**Activity**: Going line by line through the entries below, count those that contain "agent". Give the number by itself.

** Opening Data extract block **

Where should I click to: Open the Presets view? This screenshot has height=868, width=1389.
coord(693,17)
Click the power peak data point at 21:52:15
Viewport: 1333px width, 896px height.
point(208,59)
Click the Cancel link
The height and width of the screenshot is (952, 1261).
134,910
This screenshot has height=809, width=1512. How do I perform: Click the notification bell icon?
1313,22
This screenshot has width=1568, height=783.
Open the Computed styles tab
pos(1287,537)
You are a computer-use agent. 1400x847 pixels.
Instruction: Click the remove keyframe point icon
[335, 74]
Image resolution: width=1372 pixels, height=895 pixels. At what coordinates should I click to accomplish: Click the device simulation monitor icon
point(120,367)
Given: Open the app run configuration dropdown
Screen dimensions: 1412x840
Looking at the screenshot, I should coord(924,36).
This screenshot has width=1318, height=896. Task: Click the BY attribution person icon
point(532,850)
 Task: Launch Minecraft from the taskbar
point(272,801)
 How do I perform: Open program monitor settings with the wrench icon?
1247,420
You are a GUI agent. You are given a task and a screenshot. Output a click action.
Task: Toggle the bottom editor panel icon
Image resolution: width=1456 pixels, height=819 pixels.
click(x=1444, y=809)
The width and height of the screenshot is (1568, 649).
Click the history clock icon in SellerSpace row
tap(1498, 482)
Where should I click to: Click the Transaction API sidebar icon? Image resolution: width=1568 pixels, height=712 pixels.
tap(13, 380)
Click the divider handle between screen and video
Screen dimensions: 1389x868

** Closing Data extract block **

**Response box**: 2